* _Data in this exercise_
## BEGIN
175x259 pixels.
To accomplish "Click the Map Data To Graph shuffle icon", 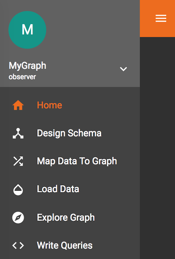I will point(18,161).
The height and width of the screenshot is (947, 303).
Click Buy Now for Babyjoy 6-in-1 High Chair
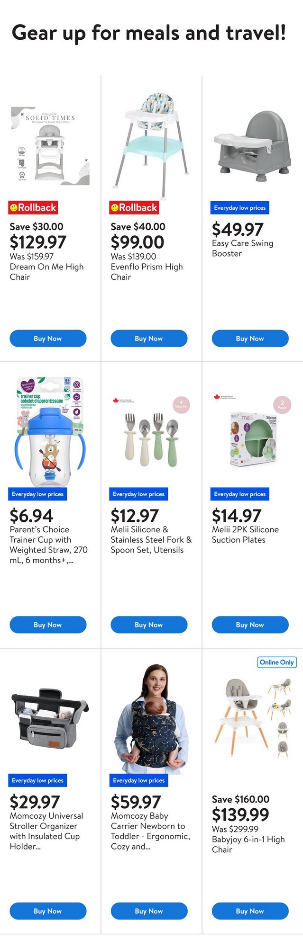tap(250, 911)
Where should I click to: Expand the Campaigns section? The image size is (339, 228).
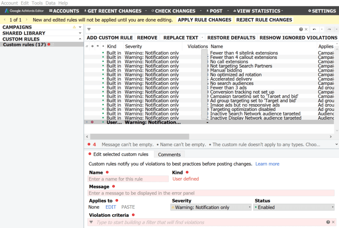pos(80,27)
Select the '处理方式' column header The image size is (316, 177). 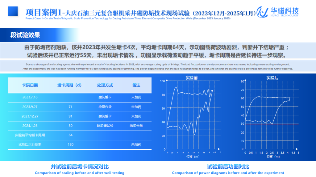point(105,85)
## END
## BEGIN
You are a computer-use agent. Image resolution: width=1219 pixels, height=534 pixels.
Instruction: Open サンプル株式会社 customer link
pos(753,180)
## END
## BEGIN
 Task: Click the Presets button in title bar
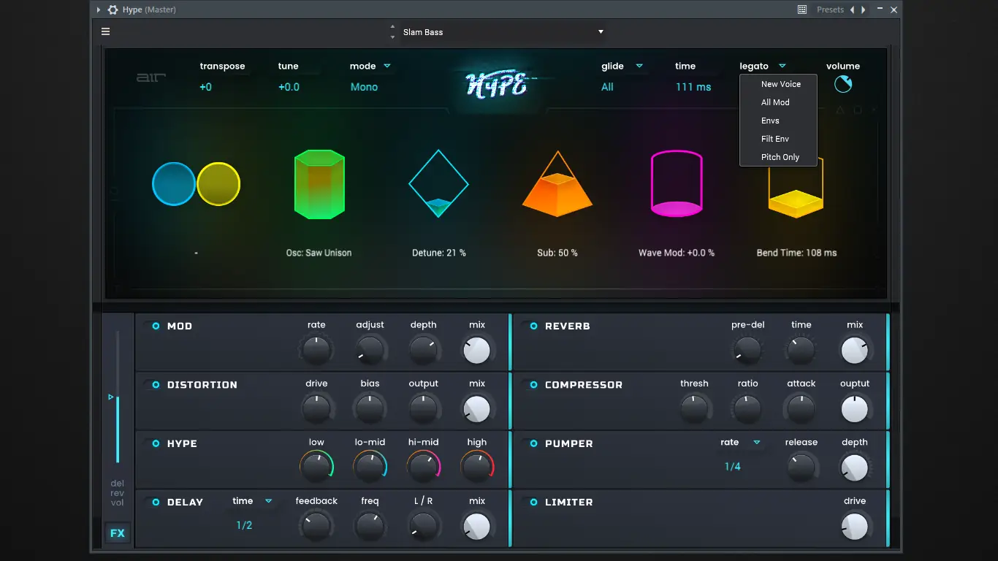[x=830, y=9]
## END
* _Objective_
Extract each line from the listing above that contains the string "height".

* _Response to this exercise_
The height and width of the screenshot is (947, 303).
You are a computer-use agent. Image resolution: width=1219 pixels, height=534 pixels.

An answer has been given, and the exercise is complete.